▸ SELECTED EXTRACT:
[start]

Falkvinge: Everyone will pretend they're Pirates
"This is so typical when you have people who actually feel they are entitled to support. And all of the sudden they don't have it. So all of the sudden they come with these outrageous statements," says Richard Falkvinge, founder of the Swedish and first Pirate Party, to mbl.is asked for reaction to recent comments from conservative MP Vilhjálmur Bjarnason who suggested in Parliament last Tuesday that the Icelandic Pirate Party was affiliated with organised crime referring to online piracy.
The comment from Bjarnason was a reaction to growing support for the Icelandic Pirate Party in recent opinion polls. Falkvinge says the Pirates certainly want to change certain laws but as far as he knows changing the laws is not illegal. Otherwise the entire Icelandic Parliament would be criminal. But Bjarnason's comment does not surprise him as they are, he says, very typical for those in denial over the fact that times are changing.

[end]

Element and text position data:
[start]

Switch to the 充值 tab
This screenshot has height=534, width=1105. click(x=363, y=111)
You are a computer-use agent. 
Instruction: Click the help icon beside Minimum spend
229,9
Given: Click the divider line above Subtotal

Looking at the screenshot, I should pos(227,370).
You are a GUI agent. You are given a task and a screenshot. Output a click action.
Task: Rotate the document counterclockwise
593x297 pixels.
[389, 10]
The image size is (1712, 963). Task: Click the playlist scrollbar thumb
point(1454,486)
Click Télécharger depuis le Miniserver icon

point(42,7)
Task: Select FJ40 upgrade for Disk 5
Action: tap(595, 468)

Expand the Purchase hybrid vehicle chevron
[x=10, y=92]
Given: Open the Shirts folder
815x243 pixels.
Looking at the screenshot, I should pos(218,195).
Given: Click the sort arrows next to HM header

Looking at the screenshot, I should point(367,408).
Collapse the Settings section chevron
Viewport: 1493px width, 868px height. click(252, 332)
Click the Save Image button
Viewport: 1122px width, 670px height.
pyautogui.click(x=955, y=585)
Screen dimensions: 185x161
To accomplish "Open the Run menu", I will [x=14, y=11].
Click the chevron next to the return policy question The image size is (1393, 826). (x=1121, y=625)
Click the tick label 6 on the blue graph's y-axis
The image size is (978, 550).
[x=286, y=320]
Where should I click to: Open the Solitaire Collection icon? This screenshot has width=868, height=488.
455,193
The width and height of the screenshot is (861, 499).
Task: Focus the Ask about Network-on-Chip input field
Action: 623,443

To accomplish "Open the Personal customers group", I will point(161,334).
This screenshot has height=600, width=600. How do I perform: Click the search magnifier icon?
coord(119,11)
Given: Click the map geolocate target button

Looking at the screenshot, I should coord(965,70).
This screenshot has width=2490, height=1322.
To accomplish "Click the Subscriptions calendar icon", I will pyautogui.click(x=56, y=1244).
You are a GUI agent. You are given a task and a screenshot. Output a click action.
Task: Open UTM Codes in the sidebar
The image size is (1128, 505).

[end]

▸ EXERCISE SET:
A. From the Pirate Party article, copy the part that opens with the words containing "Falkvinge: Everyone will" and closes with "to online piracy.".
B. In the listing, rewrite the part that opens with the line containing "Given: Click the sort" and closes with the line containing "I will point(161,334).", putting "arrow" in place of "chevron" and leaving everything else unchanged. Give back only those lines.
The article and the listing have no connection to each other.

▸ SOLUTIONS FOR EACH TASK:
A.
Falkvinge: Everyone will pretend they're Pirates
"This is so typical when you have people who actually feel they are entitled to support. And all of the sudden they don't have it. So all of the sudden they come with these outrageous statements," says Richard Falkvinge, founder of the Swedish and first Pirate Party, to mbl.is asked for reaction to recent comments from conservative MP Vilhjálmur Bjarnason who suggested in Parliament last Tuesday that the Icelandic Pirate Party was affiliated with organised crime referring to online piracy.

B.
Given: Click the sort arrows next to HM header

Looking at the screenshot, I should point(367,408).
Collapse the Settings section arrow
Viewport: 1493px width, 868px height. click(252, 332)
Click the Save Image button
Viewport: 1122px width, 670px height.
pyautogui.click(x=955, y=585)
Screen dimensions: 185x161
To accomplish "Open the Run menu", I will [x=14, y=11].
Click the arrow next to the return policy question The image size is (1393, 826). (x=1121, y=625)
Click the tick label 6 on the blue graph's y-axis
The image size is (978, 550).
[x=286, y=320]
Where should I click to: Open the Solitaire Collection icon? This screenshot has width=868, height=488.
455,193
The width and height of the screenshot is (861, 499).
Task: Focus the Ask about Network-on-Chip input field
Action: 623,443

To accomplish "Open the Personal customers group", I will point(161,334).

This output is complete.